The first homework is posted.

The first problem looks at the impact of inventory size on customer satisfaction for the MovieLens data, the second is an exercise in simple streaming calculations, and the third explores various counting scenarios.

A script to download the data for the first question as well as a solution template for the second are available on the course GitHub page.

Lecture 4: Counting at Scale, Part II

The simple divide and conquer abstraction of MapReduce that we saw in the past lecture is immensely powerful for large scale data analysis. Many of the common statistics that we are interested in computing fall into this formulation.

For example, to find the maximum of a set of numbers, we can partition the dataset into multiple groups, find the maximum of each group and return the maximum of the group maxima. To find the average, we find the total sum associated with each group, as well as the number of elements in each, then combine these in an obvious manner. Not all functions can be computed this way—for example computing the median is much harder, as we cannot simply look at the median of each group. In fact, there is no deterministic algorithm that finds the median in one pass through the data without keeping all of the data in memory. Rather this requires a multi-pass approach, first finding the approximate range where the median lies, and then iterating through the data again to find the exact median.

While computing summary statistics is relatively easy once the data is in the right form, getting to this point usually requires a fair amount of work. For instance, we often have multiple input sources, each describing different aspects of the data—we may have one file describing the ratings that each person gave to each movie, a separate file with movie details (e.g., year of release, director, etc.), and yet another file containing user information (e.g., demographics, reported location, etc.).
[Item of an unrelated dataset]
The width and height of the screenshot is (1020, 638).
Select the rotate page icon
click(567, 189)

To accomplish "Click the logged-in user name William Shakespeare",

Thus if we want to find the movie from 1985 most watched by people in New York, we have to combine all of these datasets before issuing a simple maximum query.

This kind of combination is formally called a join. There are many possible kinds of joins—left, right, inner, outer, etc.—each of which performs the combination in a particular manner. For example, given a dataset mapping each user rating to a movie, and a movie to its year of release, an inner join on the movie name will produce a three column table—with a rating, movie name, and release year, but only for those movies that have both a rating and a release year; any incomplete rows in the resulting table will be dropped. On the other hand, a left join will keep all entries of the first table (here the movie ratings table) even for movies that have no release year, but will not produce movies with a release year but no ratings. Conversely, a right join will keep all entries of the second table, even for movies that have no ratings; finally, a full outer join will keep all entries and will fill in missing data whenever possible.

Typical analyses require multiple such joins followed by the relevant calculations on the resulting collections. While one can write a standalone map reduce program for each one of the steps, the logistics of managing the flow of these jobs and all of the intermediate data quickly becomes non-trivial. As we will discuss in coming lectures, Pig—a data processing language that is built on top of MapReduce—facilitates and simplifies the execution of these and other common MapReduce operations, including joins, filtering, sorting, and grouping.

Lecture 3: Counting at Scale, Part I

Last week we saw that many social science questions can be answered by simply counting relevant quantities in the data. For example looking at the median rank of movies viewed by an individual allowed us to compute the persons’s eccentricity, a value that we then used to gauge the impact of larger catalogs on people’s happiness.

However, as datasets grow in size, even simple counting becomes a time consuming task on a single computer. Moreover, CPUs have largely stopped getting faster; instead, all modern processors exhibit multiple cores, which can do work simultaneously, and the parallelism doesn’t stop there—modern data centers have hundreds of machines each with multiple CPUs, each with multiple cores. An obvious question arises: how can we distribute counting tasks across machines and cores to take advantage of this massive computational power?

A key principle in distribution is to split up the computation so as to minimize communication between different machines. For example, suppose we have a dataset where every line represents a phone call, showing the caller, time of call, duration of call and the number dialed, and we want to identify the person who is receiving the most number of calls. If we partition the data by the callee, then we can guarantee that all calls to a particular person end up on the same machine, making it easy for each machine to calculate the most popular callee from those assigned to it. If, on the other hand, we partition by the caller, we would still need to aggregate the data across all of the machines to find out how many times an individual was dialed.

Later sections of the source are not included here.